- [THE PROBLEM] Would you reproduce the listing exactly, leaving nothing out?

━━━

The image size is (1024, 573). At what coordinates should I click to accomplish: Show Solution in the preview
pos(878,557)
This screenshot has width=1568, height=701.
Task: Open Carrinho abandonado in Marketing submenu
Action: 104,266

━━━

- [TASK OUTPUT]
The image size is (1024, 573). At what coordinates should I click to accomplish: Show Solution in the preview
pos(878,557)
This screenshot has width=1568, height=701.
Task: Open Carrinho abandonado in Marketing submenu
Action: 104,266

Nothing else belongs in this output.